== Task requirements ==
Extract every line of the data below that contains the word "Expand", copying each of those lines in full.

== Record extracts ==
———

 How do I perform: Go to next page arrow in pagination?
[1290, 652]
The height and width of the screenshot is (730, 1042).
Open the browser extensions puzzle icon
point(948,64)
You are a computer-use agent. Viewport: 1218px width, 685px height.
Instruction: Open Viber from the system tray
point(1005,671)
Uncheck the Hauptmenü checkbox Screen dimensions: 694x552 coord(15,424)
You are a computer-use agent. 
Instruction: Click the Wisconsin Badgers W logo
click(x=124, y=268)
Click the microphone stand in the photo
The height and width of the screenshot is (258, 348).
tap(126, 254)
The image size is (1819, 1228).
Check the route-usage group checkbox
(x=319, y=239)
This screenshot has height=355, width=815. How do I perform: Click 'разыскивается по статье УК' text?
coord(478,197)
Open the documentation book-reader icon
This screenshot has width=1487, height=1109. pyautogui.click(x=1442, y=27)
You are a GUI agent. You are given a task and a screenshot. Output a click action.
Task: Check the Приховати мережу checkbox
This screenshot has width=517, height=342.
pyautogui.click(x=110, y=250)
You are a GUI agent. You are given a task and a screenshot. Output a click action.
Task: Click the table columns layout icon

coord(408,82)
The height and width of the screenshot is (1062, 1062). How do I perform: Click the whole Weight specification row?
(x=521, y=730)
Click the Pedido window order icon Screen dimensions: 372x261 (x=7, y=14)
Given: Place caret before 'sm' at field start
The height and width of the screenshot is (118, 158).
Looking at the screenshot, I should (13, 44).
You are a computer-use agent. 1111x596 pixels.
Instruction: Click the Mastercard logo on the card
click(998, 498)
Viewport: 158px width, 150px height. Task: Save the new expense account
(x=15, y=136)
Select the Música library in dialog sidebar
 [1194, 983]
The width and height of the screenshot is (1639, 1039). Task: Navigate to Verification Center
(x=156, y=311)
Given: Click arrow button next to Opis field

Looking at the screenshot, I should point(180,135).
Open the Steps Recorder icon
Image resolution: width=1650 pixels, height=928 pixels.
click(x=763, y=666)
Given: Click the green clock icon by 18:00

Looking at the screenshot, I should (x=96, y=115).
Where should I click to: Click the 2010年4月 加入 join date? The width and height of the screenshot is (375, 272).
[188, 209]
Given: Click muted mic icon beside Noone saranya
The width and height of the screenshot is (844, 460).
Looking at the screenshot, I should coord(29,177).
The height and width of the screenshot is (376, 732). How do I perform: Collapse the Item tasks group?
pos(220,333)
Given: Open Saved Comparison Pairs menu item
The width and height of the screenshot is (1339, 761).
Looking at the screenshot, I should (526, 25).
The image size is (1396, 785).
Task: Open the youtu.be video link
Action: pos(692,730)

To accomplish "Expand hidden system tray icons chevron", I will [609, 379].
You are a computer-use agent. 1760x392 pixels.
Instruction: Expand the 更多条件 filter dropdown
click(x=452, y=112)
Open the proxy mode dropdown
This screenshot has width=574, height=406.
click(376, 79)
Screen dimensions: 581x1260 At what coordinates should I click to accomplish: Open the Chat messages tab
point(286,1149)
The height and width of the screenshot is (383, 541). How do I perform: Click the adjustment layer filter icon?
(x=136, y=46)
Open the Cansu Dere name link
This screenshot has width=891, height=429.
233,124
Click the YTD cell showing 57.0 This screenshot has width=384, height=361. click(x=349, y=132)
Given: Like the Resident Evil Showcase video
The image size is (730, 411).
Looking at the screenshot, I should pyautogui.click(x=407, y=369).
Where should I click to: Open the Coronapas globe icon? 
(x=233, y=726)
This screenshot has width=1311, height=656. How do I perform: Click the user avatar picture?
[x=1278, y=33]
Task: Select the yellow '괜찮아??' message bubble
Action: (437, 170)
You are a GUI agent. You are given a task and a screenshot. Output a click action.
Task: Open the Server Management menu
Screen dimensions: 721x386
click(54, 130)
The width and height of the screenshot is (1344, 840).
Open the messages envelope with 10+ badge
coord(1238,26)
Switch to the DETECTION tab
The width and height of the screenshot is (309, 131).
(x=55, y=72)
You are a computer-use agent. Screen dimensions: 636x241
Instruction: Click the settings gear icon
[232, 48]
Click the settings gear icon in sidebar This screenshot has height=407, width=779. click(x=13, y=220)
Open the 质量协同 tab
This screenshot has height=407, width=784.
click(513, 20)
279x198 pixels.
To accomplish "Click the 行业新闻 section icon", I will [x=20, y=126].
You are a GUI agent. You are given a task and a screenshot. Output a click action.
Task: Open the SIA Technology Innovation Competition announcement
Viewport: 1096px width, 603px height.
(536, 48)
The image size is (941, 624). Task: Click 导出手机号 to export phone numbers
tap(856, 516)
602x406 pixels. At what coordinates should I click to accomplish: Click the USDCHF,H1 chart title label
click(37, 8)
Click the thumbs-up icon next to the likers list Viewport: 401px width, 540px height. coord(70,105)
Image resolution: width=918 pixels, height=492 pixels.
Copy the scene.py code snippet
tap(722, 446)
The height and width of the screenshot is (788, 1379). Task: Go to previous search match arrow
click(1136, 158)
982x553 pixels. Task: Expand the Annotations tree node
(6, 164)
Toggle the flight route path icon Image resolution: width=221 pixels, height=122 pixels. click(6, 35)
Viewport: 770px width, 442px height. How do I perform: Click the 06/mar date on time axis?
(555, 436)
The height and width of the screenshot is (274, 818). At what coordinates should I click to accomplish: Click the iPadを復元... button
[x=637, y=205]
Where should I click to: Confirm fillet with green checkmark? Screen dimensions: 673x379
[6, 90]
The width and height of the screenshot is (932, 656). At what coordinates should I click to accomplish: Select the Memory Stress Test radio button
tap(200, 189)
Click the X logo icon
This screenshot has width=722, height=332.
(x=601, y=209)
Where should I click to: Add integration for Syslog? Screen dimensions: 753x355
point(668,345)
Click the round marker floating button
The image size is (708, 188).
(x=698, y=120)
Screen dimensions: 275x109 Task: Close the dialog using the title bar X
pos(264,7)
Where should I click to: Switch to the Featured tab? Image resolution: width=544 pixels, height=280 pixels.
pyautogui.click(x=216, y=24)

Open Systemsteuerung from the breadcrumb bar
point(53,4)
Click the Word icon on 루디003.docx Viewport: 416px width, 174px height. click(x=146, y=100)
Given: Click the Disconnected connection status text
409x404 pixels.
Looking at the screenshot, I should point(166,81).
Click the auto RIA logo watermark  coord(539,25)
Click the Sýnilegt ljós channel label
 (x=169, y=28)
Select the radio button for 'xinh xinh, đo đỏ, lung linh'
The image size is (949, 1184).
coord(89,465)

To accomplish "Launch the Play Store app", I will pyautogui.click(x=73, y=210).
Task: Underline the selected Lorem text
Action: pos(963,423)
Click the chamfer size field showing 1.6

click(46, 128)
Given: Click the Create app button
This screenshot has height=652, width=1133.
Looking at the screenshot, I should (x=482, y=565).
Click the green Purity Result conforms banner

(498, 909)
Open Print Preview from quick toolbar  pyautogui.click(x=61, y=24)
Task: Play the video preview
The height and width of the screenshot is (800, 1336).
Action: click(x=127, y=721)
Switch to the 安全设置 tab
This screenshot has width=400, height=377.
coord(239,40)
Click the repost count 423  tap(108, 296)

———

== Reply to the task ==
To accomplish "Expand hidden system tray icons chevron", I will [609, 379].
Instruction: Expand the 更多条件 filter dropdown
982x553 pixels. Task: Expand the Annotations tree node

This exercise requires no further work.